A ‘below-average guy’

When asked whether it was difficult exposing his weaknesses when astronauts are supposed to be perfect or close to it, Kelly replied, “Naw, I feel like I’m like a below-average guy doing slightly above-average stuff.”

Kelly figured he might write a book, given it was NASA’s longest single spaceflight ever. So he kept a journal in orbit and took notes about how the place looked, smelled and felt “to make someone feel like they were on the space station.”

“The book hasn’t come out yet,” Kelly said, “and as I get closer to it coming out, I’m thinking, ‘Man, I’ve got to live with this for the rest of my life.’ ”
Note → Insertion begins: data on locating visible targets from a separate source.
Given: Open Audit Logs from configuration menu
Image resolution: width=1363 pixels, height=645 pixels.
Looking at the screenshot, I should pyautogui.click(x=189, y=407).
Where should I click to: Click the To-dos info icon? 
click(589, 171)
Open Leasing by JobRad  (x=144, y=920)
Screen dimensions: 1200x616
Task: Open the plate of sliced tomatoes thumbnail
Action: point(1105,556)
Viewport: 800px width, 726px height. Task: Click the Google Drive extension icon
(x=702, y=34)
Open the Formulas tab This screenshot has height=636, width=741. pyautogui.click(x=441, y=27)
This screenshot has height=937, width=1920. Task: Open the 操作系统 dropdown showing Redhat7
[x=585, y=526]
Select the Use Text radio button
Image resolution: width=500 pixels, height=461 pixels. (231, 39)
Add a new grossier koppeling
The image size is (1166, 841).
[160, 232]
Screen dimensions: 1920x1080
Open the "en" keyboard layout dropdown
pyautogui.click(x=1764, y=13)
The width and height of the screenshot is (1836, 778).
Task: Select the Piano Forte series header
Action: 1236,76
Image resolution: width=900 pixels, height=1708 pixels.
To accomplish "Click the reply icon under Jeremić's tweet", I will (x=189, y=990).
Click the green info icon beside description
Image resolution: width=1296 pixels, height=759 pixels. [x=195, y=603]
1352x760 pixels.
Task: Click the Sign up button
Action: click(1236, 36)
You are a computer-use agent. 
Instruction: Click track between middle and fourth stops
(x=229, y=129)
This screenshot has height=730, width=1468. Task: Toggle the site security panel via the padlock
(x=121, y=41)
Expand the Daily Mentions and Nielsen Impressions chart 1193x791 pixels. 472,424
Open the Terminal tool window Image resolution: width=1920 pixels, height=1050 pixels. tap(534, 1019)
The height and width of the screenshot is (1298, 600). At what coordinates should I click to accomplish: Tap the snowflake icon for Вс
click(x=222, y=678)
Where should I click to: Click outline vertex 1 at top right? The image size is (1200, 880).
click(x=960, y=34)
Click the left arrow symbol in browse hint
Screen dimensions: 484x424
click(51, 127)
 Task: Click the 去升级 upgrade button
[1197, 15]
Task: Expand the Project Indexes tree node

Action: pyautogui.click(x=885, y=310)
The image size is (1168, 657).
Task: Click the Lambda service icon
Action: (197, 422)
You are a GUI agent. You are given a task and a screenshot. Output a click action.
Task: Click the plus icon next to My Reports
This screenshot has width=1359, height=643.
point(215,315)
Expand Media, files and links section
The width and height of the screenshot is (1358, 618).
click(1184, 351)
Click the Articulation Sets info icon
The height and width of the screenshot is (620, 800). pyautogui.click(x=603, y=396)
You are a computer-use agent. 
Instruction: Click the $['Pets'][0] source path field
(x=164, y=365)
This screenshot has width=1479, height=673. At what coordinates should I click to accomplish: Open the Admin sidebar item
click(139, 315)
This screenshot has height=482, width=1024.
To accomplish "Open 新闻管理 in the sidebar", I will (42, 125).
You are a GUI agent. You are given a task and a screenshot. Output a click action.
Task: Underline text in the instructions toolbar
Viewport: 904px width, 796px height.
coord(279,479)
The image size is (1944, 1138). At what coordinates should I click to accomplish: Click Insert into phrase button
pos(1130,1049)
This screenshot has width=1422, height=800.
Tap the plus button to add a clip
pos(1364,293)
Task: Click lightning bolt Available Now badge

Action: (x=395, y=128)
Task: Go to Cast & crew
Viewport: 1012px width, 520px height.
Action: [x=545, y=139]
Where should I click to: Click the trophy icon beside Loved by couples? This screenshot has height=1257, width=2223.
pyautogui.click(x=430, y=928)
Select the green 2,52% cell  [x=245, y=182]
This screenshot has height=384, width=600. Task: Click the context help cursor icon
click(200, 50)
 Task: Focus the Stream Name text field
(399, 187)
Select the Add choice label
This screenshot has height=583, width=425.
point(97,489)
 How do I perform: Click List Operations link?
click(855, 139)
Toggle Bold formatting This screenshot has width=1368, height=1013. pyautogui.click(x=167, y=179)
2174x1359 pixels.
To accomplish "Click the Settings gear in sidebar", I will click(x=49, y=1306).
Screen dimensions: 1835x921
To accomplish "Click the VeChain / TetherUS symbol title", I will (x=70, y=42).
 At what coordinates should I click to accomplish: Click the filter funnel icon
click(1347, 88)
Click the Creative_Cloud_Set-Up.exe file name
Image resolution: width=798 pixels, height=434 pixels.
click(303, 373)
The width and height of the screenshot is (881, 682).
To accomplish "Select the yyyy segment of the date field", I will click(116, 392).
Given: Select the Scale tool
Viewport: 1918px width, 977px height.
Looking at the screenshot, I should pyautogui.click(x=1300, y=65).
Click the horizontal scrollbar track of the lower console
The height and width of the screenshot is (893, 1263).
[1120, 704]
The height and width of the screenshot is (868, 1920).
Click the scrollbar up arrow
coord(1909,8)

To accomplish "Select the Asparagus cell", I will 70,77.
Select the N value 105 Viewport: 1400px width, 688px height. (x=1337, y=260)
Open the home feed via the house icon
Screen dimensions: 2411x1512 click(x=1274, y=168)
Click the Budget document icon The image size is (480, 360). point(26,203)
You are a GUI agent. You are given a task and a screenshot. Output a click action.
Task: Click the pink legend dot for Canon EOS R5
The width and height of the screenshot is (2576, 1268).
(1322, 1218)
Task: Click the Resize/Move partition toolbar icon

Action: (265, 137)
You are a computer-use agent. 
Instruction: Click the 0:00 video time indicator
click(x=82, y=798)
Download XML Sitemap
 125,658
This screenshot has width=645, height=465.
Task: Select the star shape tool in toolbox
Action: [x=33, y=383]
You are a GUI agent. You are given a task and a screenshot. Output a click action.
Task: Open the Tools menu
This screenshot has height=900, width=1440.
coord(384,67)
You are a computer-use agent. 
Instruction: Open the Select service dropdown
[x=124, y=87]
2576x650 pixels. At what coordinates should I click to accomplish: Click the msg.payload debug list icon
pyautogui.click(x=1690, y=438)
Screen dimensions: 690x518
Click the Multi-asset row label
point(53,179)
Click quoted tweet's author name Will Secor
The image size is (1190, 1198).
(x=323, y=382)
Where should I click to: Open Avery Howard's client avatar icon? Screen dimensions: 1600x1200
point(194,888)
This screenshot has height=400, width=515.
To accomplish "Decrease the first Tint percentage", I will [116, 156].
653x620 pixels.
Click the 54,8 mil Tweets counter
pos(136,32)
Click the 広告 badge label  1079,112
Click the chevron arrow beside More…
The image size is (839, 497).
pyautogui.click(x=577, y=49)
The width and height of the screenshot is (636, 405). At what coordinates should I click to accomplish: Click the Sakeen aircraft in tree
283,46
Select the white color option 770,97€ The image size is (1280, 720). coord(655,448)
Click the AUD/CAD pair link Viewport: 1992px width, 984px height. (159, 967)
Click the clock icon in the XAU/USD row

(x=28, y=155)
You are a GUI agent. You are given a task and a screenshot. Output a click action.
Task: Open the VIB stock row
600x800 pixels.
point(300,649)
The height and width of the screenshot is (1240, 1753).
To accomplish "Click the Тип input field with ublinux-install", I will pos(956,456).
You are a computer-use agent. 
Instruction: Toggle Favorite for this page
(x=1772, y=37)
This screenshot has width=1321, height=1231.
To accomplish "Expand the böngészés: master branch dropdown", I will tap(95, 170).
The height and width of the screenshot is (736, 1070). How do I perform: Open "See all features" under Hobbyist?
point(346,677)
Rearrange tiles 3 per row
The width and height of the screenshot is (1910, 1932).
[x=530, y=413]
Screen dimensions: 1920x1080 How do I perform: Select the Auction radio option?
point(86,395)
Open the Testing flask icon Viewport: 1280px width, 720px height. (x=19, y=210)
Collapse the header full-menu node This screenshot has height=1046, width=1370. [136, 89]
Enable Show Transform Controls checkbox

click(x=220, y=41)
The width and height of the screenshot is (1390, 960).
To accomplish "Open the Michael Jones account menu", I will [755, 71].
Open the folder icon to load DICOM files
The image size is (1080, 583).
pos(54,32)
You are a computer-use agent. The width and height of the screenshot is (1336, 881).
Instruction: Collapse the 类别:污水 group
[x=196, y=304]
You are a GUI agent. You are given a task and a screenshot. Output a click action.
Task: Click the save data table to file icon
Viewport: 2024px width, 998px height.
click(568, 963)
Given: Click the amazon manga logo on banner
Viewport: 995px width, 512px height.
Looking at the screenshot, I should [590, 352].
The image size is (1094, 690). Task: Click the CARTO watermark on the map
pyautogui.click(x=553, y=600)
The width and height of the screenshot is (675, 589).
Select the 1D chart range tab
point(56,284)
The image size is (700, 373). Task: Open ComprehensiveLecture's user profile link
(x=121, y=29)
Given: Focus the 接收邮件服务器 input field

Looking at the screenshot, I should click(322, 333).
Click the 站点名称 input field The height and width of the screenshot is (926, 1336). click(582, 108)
Kelly’s identical twin brother, Mark, also a former Navy pilot and NASA astronaut as well as an author, was among the several people who read early drafts. Scott Kelly devotes several pages to the 2011 shooting of his sister-in-law, former U.S. Representative Gabrielle Giffords. Aboard the space station at the time, Kelly wondered whether he was calling his family too much — “whether in my effort to be there for them I was becoming intrusive.”

Back on Earth and now retired for 1½ years, Kelly said he misses being in space. Of course, when he was in space, he missed Earth. He credits that saying to a Russian crewmate, Gennady Padalka, the world’s most experienced spaceman, and isn’t sure the saying made it into the book.

“I need to write a sequel of all the stuff I left out.”